The US Proposes New Plan to Tackle Flaws in Iran Nuclear Deal
Tuesday, 20 February 2018 09:41



NCRI Staff

NCRI - The US has devised a plan to improve the 2015 Iranian nuclear deal over time with the help of Germany, France and Britain, in exchange for the US not withdrawing from the pack and renewing sanctions relief in May.

Under this plan, the US would ask for fewer modifications than it did in January, but would still insist that Iran’s development of ballistic missiles is targeted, the inspections of Iran’s nuclear facilities are expanded, and the sunset clauses, which allow nuclear restrictions to expire, are removed.

These problems would not amend the existing nuclear deal, so Iran has no reason to walk away from that, but would deal with the problems in a supplemental agreement.

Richard Boucher, a former State Department spokesperson for five US secretaries of state, said: "The president, to me, was holding out a higher standard. They have to agree and negotiate and we have to get an agreement.
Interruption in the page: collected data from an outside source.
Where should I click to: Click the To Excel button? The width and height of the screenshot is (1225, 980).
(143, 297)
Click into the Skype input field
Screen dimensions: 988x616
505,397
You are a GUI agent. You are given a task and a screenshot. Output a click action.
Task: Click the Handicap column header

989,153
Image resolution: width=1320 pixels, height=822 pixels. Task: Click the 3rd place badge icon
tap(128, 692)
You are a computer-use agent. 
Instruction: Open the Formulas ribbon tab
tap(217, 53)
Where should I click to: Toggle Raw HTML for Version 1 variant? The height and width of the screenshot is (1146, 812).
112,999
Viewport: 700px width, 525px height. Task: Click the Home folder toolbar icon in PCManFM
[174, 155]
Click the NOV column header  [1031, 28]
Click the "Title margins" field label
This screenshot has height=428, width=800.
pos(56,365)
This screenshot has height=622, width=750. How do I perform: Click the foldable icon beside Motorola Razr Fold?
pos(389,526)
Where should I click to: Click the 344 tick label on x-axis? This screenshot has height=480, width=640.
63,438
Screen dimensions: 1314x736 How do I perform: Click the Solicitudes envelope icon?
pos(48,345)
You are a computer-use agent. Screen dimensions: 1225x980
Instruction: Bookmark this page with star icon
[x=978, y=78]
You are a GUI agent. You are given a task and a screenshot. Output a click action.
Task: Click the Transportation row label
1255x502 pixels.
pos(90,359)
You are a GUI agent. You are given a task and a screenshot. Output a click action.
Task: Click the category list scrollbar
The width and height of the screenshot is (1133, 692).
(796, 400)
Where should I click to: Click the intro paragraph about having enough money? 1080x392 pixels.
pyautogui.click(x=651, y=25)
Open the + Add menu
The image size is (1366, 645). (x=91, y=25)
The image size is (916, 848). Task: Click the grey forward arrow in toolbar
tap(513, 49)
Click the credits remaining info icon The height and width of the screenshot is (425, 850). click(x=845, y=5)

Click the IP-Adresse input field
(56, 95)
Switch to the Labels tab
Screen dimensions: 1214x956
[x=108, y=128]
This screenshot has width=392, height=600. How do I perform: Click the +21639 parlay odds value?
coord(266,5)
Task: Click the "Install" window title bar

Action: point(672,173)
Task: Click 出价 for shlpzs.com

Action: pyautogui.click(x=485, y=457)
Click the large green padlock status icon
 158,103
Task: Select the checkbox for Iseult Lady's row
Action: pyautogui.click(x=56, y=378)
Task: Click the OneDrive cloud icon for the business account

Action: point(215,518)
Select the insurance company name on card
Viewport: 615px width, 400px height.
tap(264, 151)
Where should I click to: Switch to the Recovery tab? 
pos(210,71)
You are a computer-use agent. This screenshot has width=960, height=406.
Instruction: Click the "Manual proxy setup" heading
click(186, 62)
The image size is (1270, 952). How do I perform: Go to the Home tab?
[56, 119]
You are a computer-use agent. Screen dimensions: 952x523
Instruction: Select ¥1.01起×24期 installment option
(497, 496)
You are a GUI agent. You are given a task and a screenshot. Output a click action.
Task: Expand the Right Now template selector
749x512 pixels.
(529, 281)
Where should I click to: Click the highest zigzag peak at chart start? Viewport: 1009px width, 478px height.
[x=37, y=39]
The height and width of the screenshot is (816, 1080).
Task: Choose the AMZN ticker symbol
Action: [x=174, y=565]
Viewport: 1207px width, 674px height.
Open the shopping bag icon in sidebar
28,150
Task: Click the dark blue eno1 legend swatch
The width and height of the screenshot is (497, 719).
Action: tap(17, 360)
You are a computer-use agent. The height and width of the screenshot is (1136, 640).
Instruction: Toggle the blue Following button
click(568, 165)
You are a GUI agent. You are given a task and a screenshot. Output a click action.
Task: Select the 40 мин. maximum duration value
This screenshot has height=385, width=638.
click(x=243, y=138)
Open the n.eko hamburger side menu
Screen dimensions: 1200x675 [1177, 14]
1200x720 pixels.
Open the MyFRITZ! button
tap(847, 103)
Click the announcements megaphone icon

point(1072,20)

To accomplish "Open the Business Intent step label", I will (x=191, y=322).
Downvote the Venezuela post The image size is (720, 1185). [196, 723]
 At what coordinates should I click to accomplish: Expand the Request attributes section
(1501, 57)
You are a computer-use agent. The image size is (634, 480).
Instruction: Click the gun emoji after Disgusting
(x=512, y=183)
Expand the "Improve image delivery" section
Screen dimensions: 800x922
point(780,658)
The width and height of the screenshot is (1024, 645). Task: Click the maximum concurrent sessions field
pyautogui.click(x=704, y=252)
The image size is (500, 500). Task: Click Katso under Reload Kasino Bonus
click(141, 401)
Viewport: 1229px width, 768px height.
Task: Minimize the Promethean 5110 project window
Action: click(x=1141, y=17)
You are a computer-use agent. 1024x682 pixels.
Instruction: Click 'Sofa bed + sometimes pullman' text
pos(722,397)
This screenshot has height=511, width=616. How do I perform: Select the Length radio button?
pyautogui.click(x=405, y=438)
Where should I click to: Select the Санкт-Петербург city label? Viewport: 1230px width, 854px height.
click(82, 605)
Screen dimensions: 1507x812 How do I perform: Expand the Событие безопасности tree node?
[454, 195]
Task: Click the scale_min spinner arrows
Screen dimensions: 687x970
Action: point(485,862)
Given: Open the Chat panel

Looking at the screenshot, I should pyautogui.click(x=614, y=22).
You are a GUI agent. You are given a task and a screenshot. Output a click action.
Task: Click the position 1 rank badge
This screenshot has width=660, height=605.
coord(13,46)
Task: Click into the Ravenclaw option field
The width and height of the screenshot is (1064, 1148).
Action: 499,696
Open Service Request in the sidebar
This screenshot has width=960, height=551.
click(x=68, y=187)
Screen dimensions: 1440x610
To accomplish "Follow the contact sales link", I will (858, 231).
Whereas the other one was (saying) we have to get their commitment to go down this road."

However, the European countries are still reluctant to agree, in case Donald Trump changes his mind, according to anonymous officials in Europe and the US.

An agreement must be reached by May 12 or Trump will pull the US out of the deal and reinstate sanctions on Iran, but some officials see this an impossibly short deadline even if there was bilateral agreement on the three underlying issues with the nuclear deal.

Last week, a senior US State Department official said that getting Europe to agree to amendments to the Iran deal was a two-phase process.

The Europeans first have to agree with the US on the problems that need fixing and then, helping the US to present those problems to the other signatories to the deal (Iran, Russia and China) to see if an agreement can be reached there.
From there, there are three possible ways to obtain these amendments: amending the nuclear deal, negotiating a supplemental agreement, or getting a new UN Security Council resolution.

The supplemental deal, which is most common in arms control, would ideally have the support of all seven countries, but it could work with just the US and Europe. It would reimpose all sanctions if Iran violated any of the new conditions set.

American negotiators will meet officials from Britain, France and Germany in Paris on Tuesday to discuss the amendments to the nuclear deal.